The judge who presided over the case was Justice John Hathorne.  Born in August of 1641, Hathorne was a merchant of Salem, Massachusetts.  Hathorne prospered as a merchant with trading ventures to England and the West Indies.  He owned land around Salem and in Maine.  With economic power he combined political power, being Justice of the Peace in Essex County, and a member of the legislative upper chamber which combined the roles of legislature and high court.  In 1692 Hathorne was one of the men who questioned the accusers and accused and was in favor of bringing the accused to trial.  He was appointed by the Governor of Massachusetts as one of the judges of the Special Court of Oyer and Terminer that heard the trials.  Hathorne always voted to convict.
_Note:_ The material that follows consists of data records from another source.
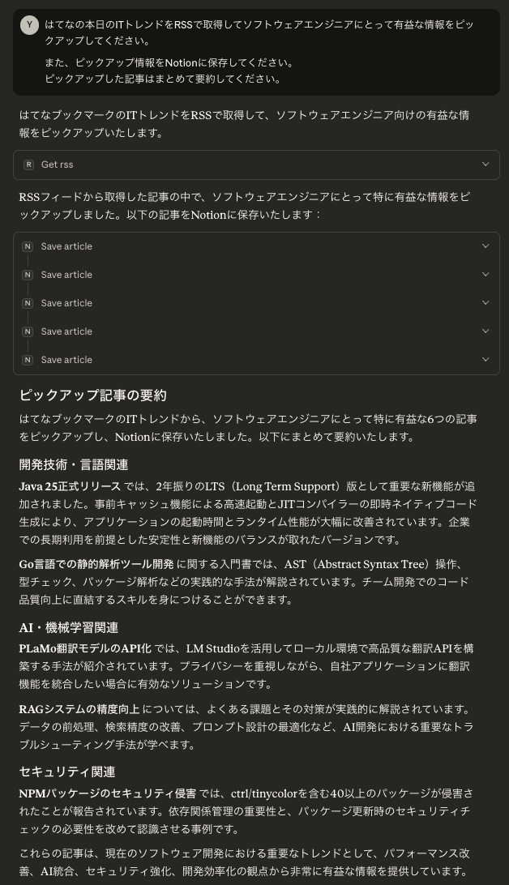Viewport: 509px width, 885px height.
Task: Expand the fifth Save article chevron
Action: (x=485, y=359)

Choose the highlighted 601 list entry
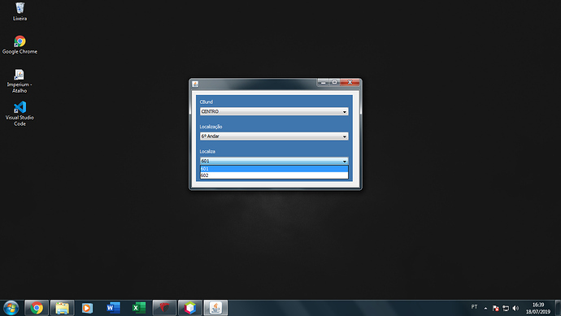click(x=274, y=169)
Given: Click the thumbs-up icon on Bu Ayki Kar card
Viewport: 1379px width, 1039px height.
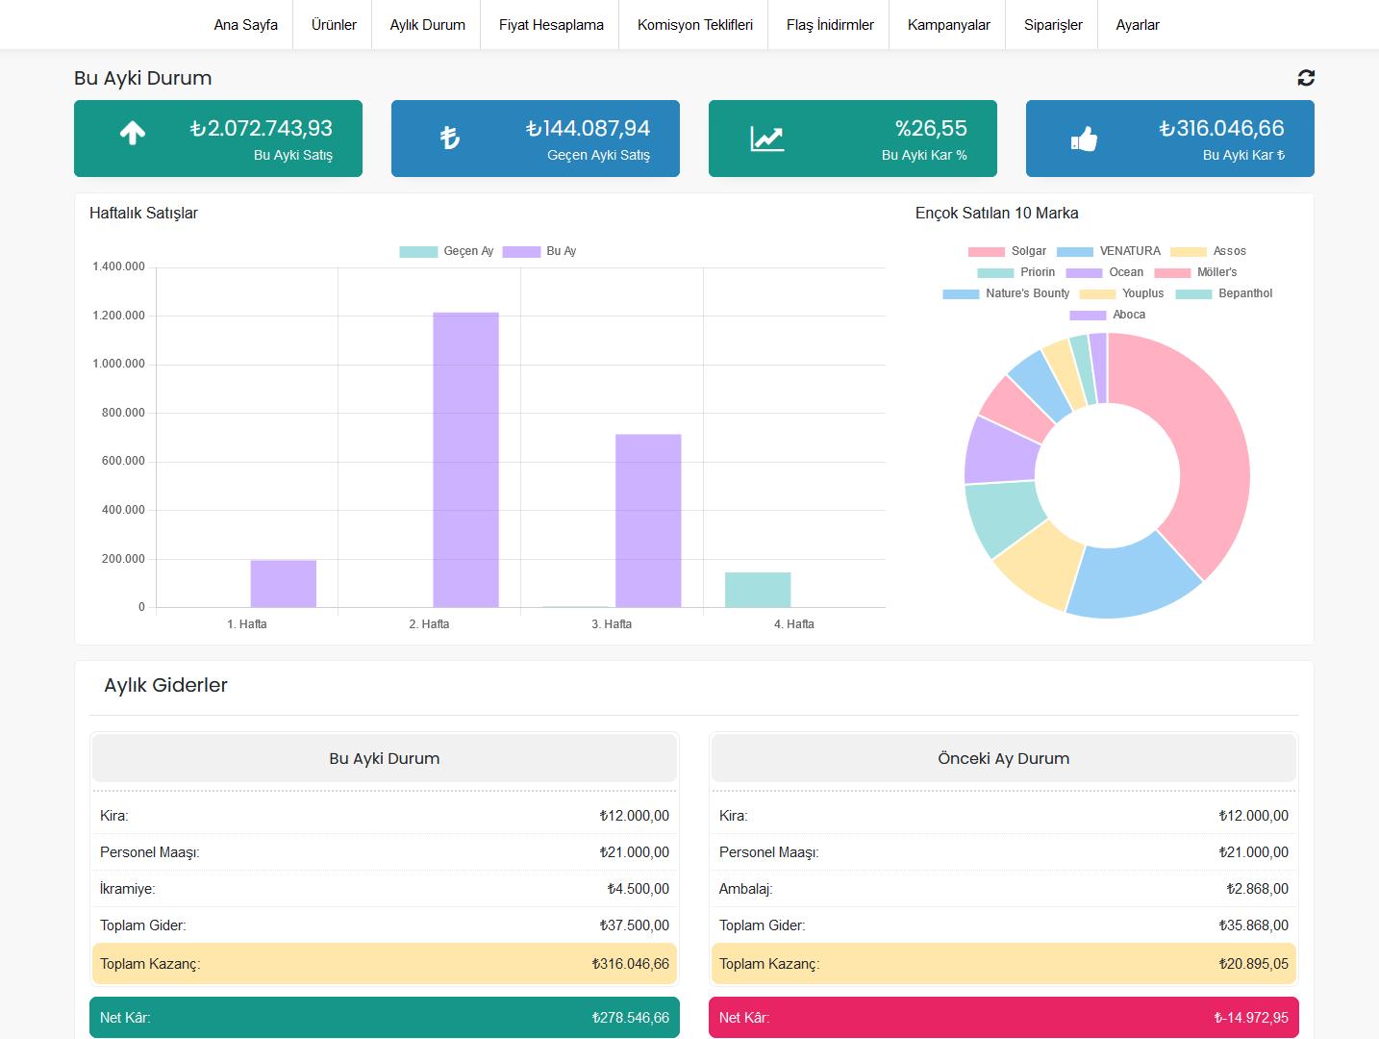Looking at the screenshot, I should pyautogui.click(x=1084, y=139).
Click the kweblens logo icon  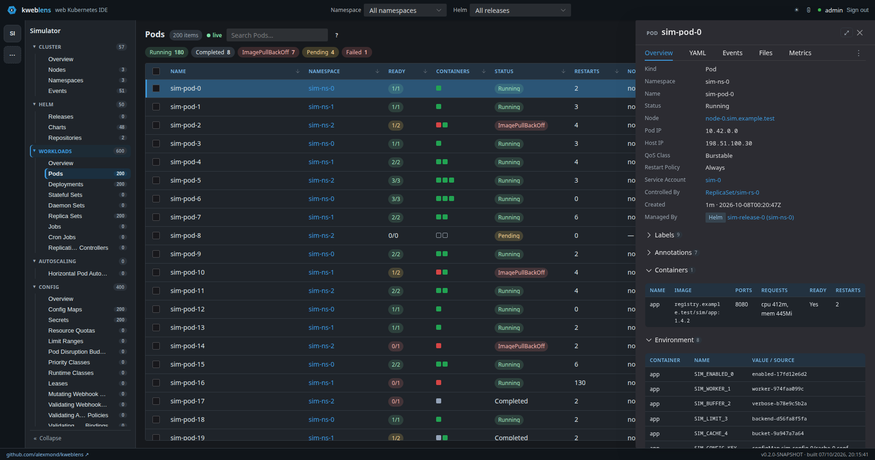pos(12,10)
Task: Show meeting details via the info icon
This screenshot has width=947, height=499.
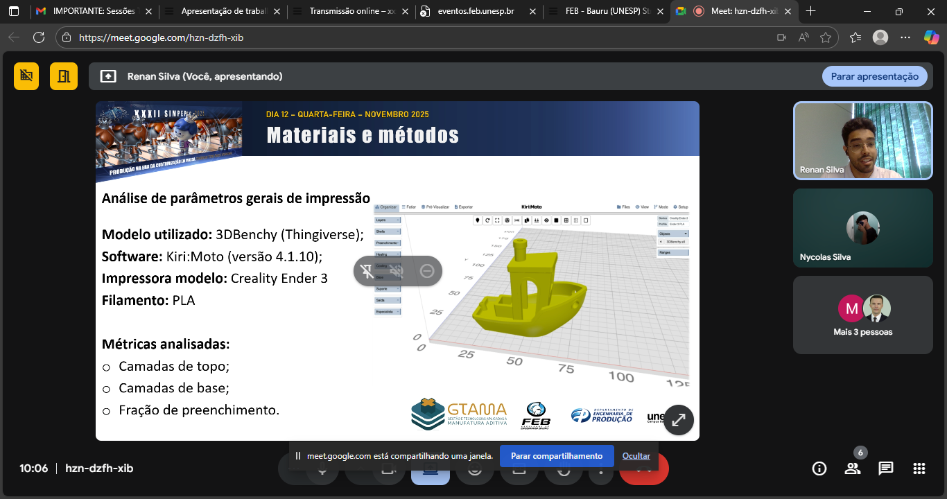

Subsequent to the trials he saw service in the militia in King William’s War, taking part in 1696 in the siege of Fort Nashawaak in what became New Brunswick in Canada and rising to the rank of Colonel. He was eventually appointed to the Superior Court.  He died on May 10, 1717.

Following the Salem witch trials, there was a wave of revulsion at the verdicts.  Few doubted at that time that witches did exist, but many attacked the fairness of the trials, especially the concept of “spectral evidence” which allowed the accusers to testify as to what demons purportedly told them about the accused.  Many people found this admission of supernatural hearsay to be not only fundamentally unfair but preposterous and feared that the accusers had been simply settling old family feuds with the accused.
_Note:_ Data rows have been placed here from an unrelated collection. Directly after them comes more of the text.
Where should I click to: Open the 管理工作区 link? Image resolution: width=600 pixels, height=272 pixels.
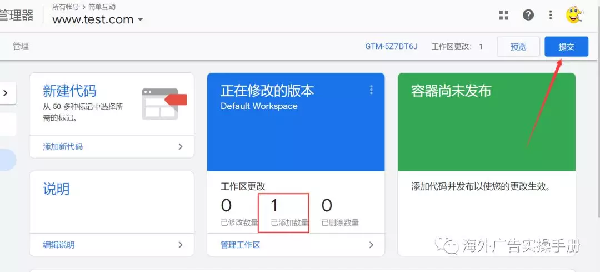coord(240,245)
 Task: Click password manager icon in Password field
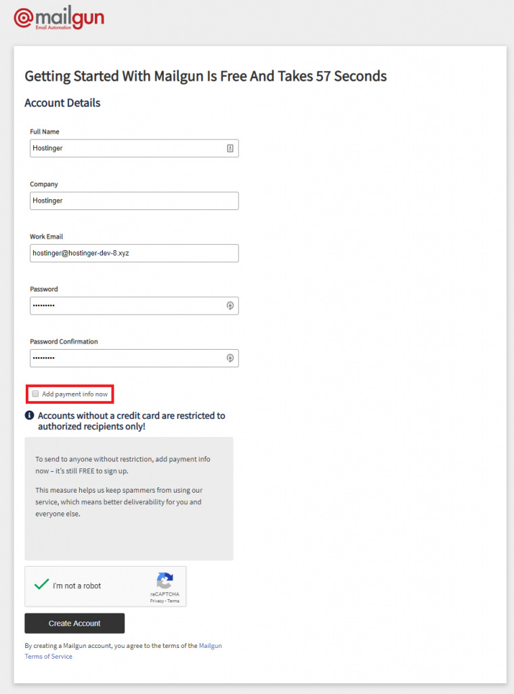coord(230,306)
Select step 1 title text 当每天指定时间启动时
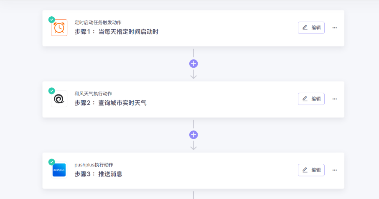This screenshot has height=199, width=379. (128, 32)
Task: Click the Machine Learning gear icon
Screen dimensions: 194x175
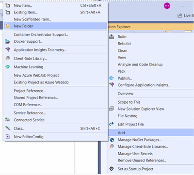Action: 7,67
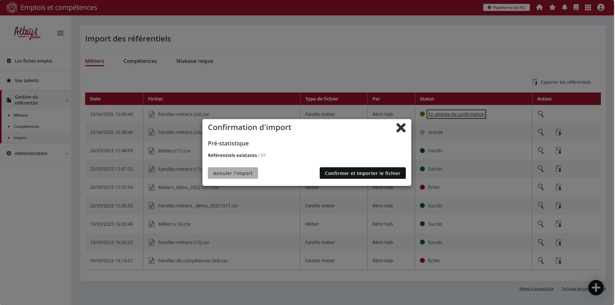Expand the Administration menu
This screenshot has width=615, height=305.
(67, 153)
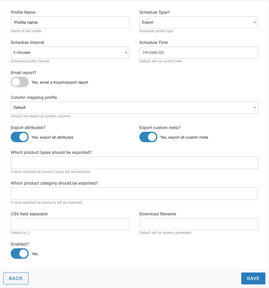Open the Schedule Type dropdown showing Export
Viewport: 269px width, 288px height.
coord(198,22)
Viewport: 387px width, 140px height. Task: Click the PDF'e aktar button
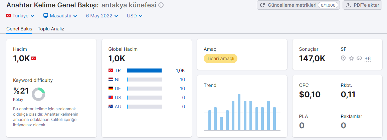[x=363, y=5]
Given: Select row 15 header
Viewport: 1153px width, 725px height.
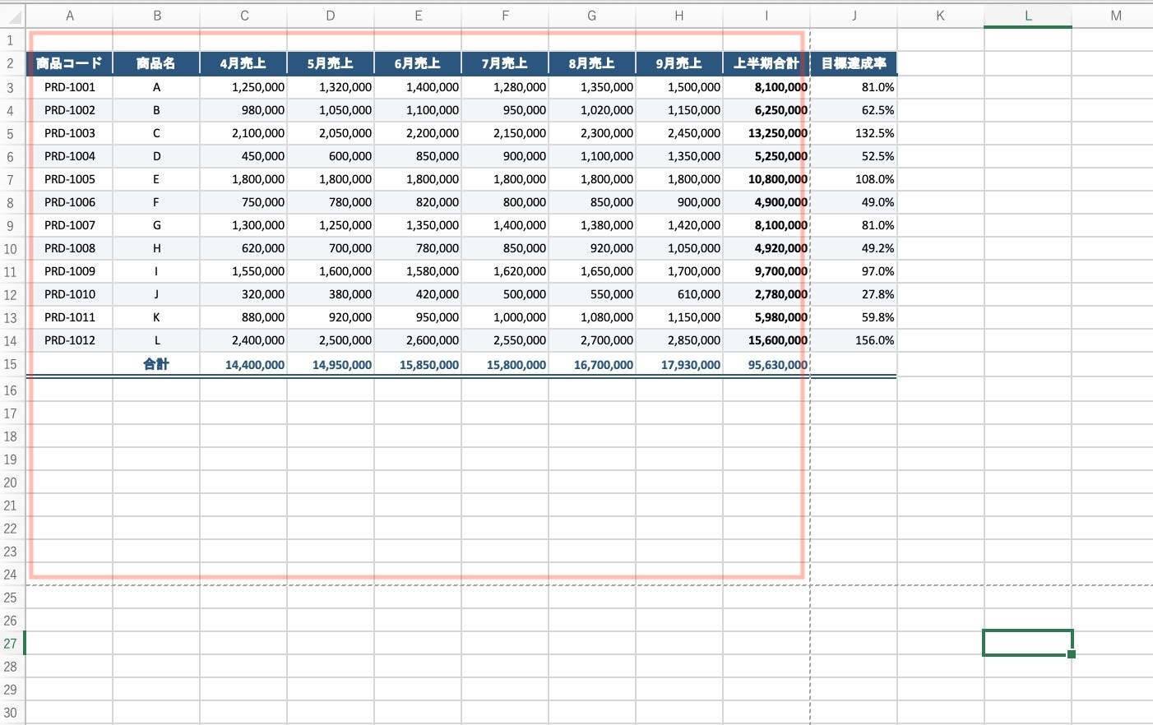Looking at the screenshot, I should pyautogui.click(x=11, y=364).
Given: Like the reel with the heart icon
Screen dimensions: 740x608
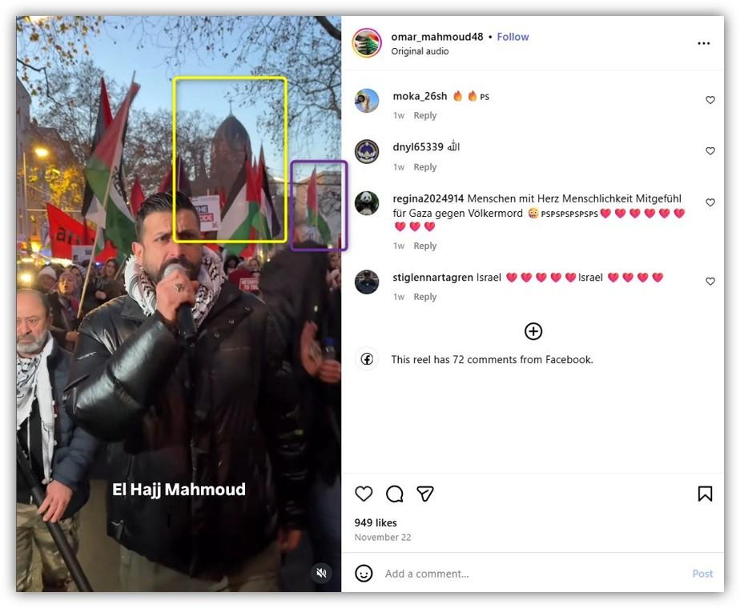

Samuel Sewall, who would rise to be Chief Justice of Massachusetts, published a public apology for his role in the trials in 1697:

Samuel Sewall, sensible of the reiterated strokes of God upon himself and family, and being sensible that as to the guilt contracted upon the opening of the late Commission of Oyer and Terminer at Salem, he is, upon many accounts, more concerned than any that he knows of, desires to take the blame and shame of it, asking pardon of men, and especially desiring prayers that God, who has unlimited authority, would pardon that sin and all his other sins, personal and relative. And according to His infinite benignity and sovereignty, not visit the sin of him or of any other, upon himself or any of his, nor upon the land. But that he would prowerfully defend him against all the temptations to sin for the future, and vouchsafe him the efficacious, saving conduct of His Word and Spirit.

Hathorne never gave any indication that he repented for a moment of the part he played in the witch trials.  His descendant, the author Nathaniel Hawthorne, is thought to have added the “W” to his name to distinguish himself from his ancestor.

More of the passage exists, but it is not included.